Top of PROVIDED DATA

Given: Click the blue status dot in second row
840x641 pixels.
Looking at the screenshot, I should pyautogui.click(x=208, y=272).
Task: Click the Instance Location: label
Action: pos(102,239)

Bottom of PROVIDED DATA

* [YOUR ASSIGNMENT]:
Please set down the whole listing above without altering a single line.

* [ANSWER SPACE]:
Given: Click the blue status dot in second row
840x641 pixels.
Looking at the screenshot, I should pyautogui.click(x=208, y=272).
Task: Click the Instance Location: label
Action: pos(102,239)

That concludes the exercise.